Australia must ensure that COVID-era inflation remains “temporary”, the Reserve Bank of Australia (RBA) Governor Philip Lowe said today – a comment he prefaced by stating inflation is here to stay until 2025.

“If high inflation were to become entrenched in people’s expectations, it would be very costly to reduce later, involving even higher interest rates and a larger rise in unemployment,” Lowe told attendees at the Australian Conference for Economists today.

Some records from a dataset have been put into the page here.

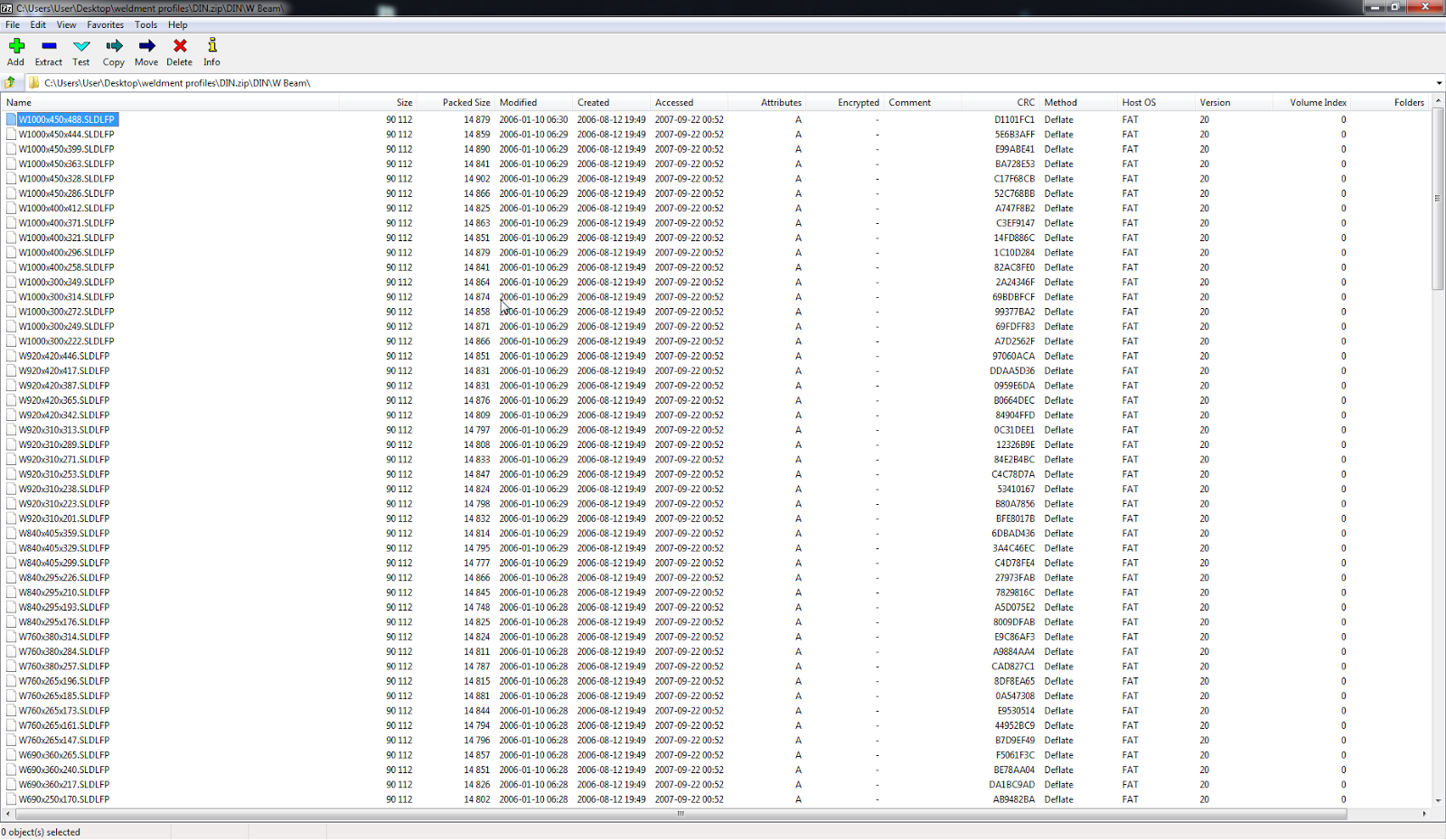Select the W920x420x446.SLDLFP file
The width and height of the screenshot is (1446, 840).
(63, 356)
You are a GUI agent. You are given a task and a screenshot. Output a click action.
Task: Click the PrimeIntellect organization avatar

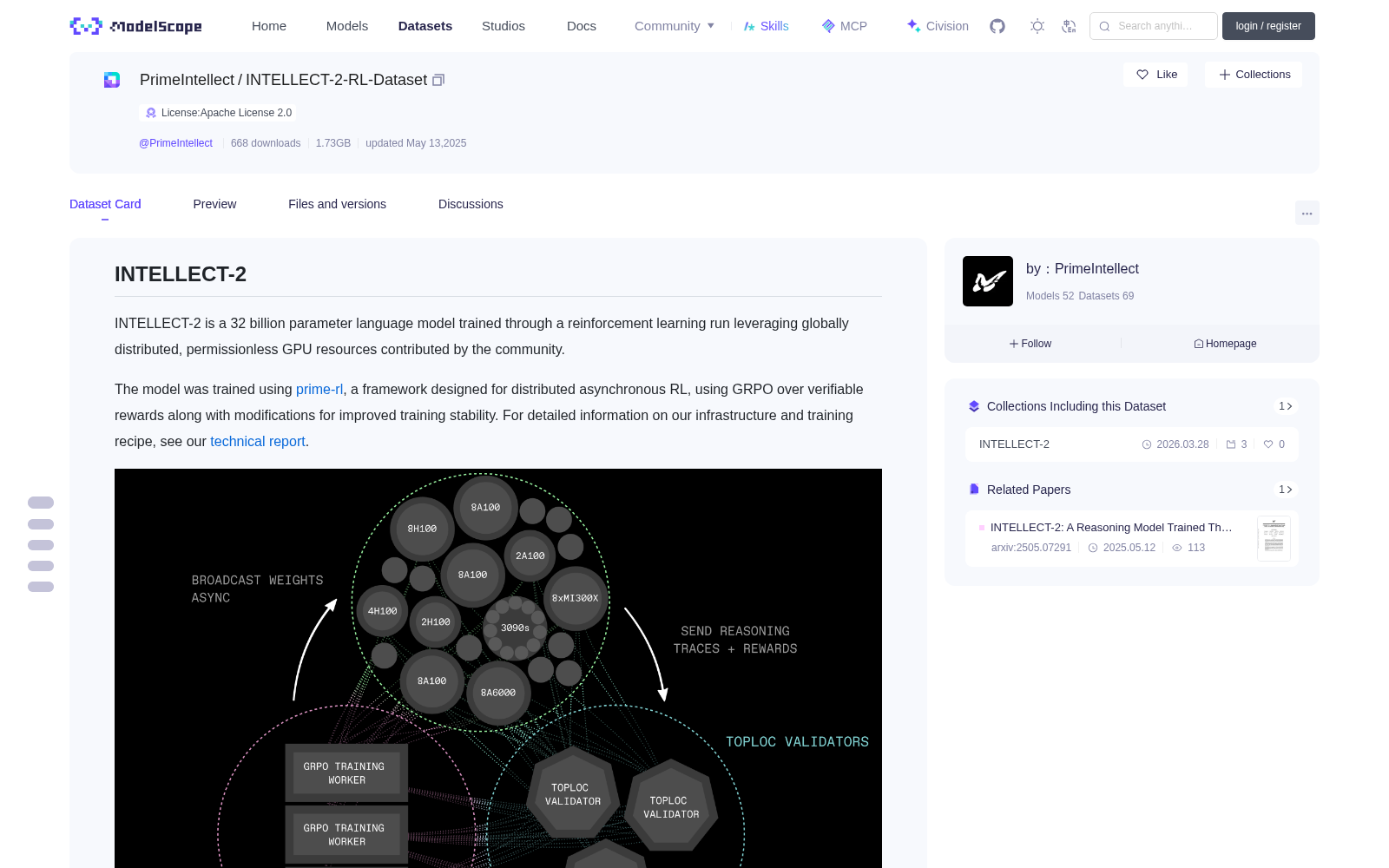click(x=988, y=281)
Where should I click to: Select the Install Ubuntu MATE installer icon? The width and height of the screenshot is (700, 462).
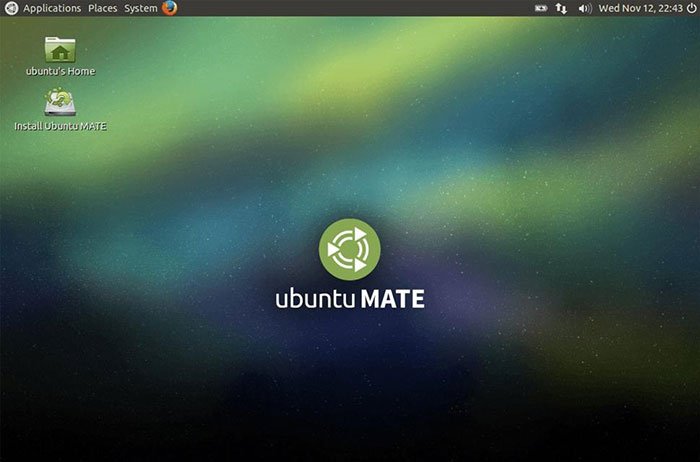click(x=60, y=103)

“The Board is resolute in its determination to return inflation to target within a reasonable timeframe and will do what is necessary.”

The RBA also announced a change in its meeting schedule, transitioning from 11 meetings to eight meetings per year, similar to the model used by the US Federal Reserve. Each Australian conference will be accompanied by a mandatory press release.

Crucially, Lowe mentioned today that inflation is projected to reach the “top of the target band” (3 per cent) by mid-2025.

“It is a complex picture and there are significant uncertainties … the Board decided that … it was appropriate to hold interest rates steady this month and re-examine the situation next month,” Lowe said.

Treasurer to decide if RBA boss keeps his job

Lowe’s speech comes at a time when his very job is on the line, given it’s up for review in September.

He has faced controversy and criticism from various sectors of the Australian community in recent years.

At the beginning of the pandemic, he frequently reassured the public that interest rate hikes were far off and that mortgage holders were safe. However, less than two years later, interest rates were rising too quickly for many to handle.

A particularly strong recommendation in a recent review from Canberra proposed stripping the bank of its ability to raise interest rates.

The recommendations were made in an effort to keep pace with how other central banks across the globe operate.